╔══
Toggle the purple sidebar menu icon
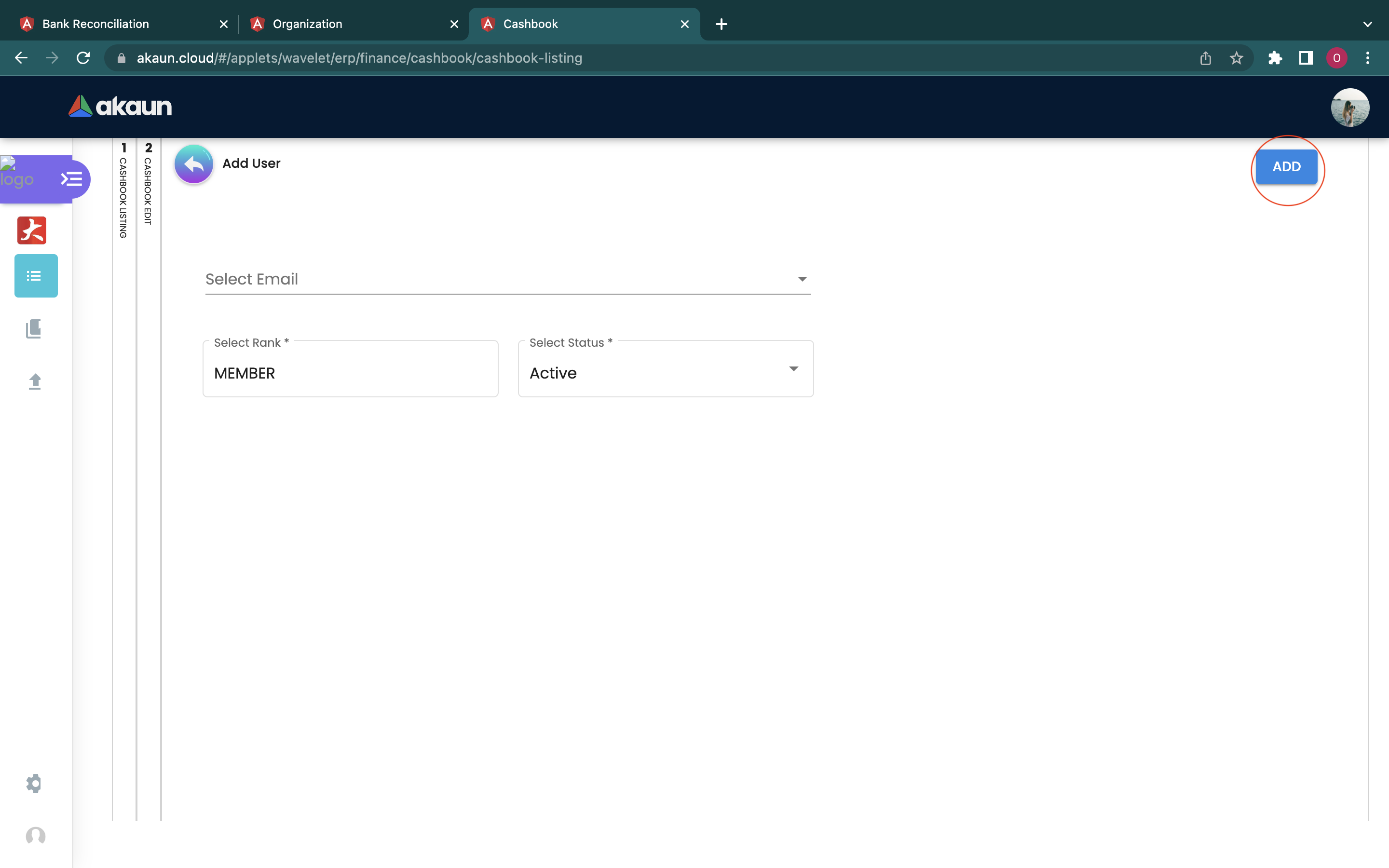 (72, 179)
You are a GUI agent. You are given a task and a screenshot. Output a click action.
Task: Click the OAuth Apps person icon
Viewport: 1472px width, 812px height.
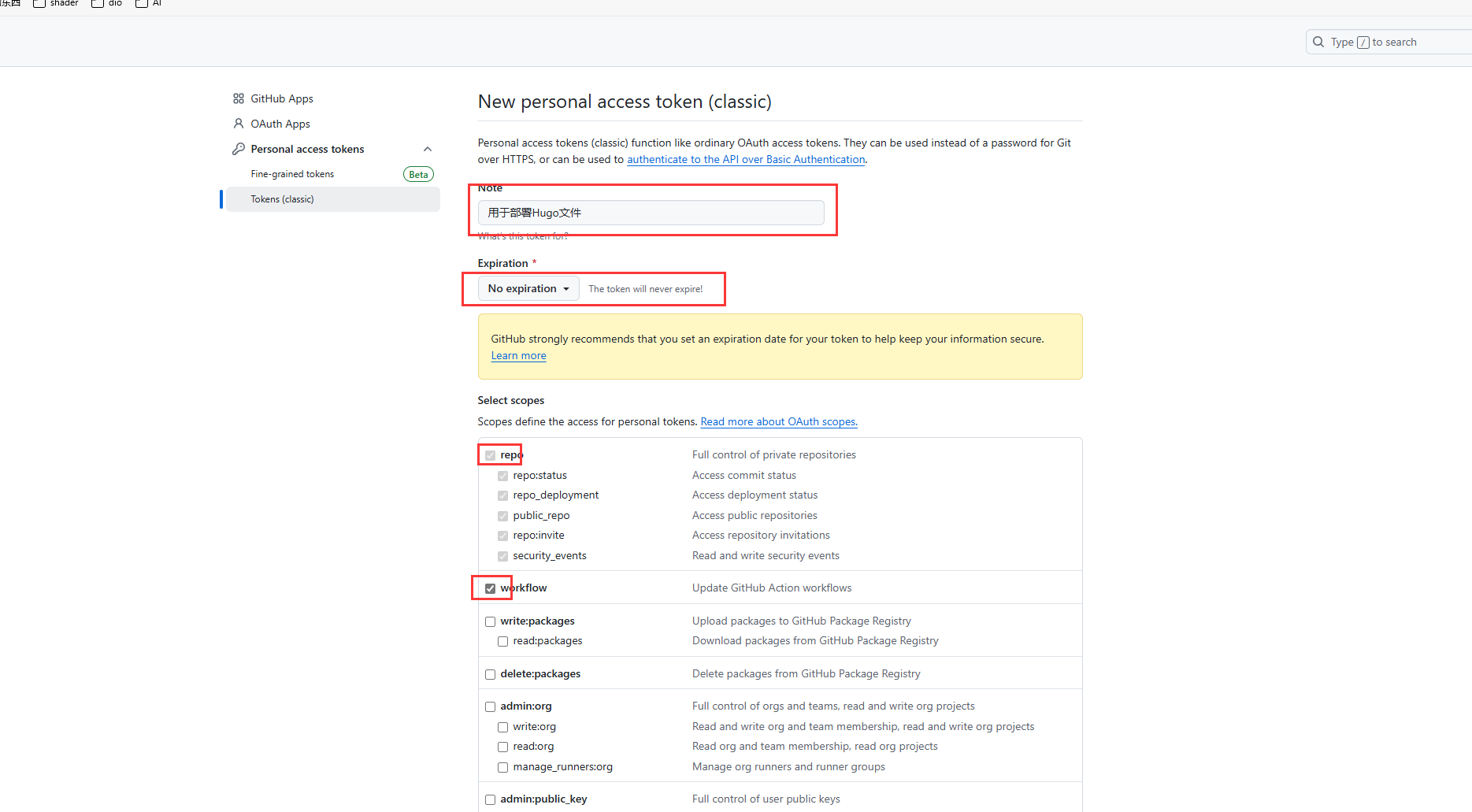click(239, 124)
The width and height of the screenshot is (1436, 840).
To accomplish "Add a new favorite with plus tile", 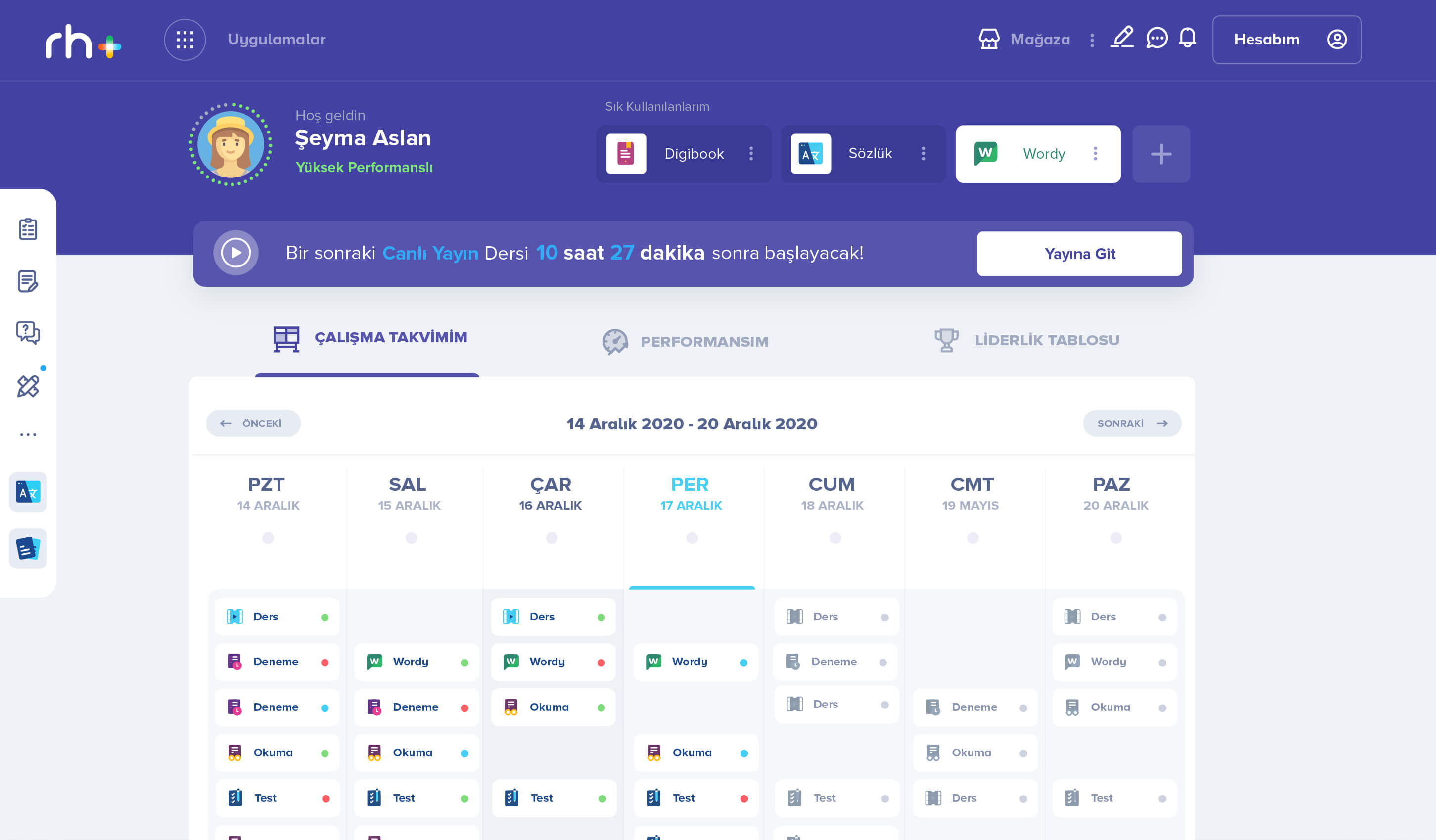I will [x=1161, y=154].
╚══
*Problem statement*
Report each line of the listing above that contains the string "screenshot", and copy every such line in full.

*Solution to the problem*
You are a GUI agent. You are given a task and a screenshot. Output a click action.
The width and height of the screenshot is (1436, 840).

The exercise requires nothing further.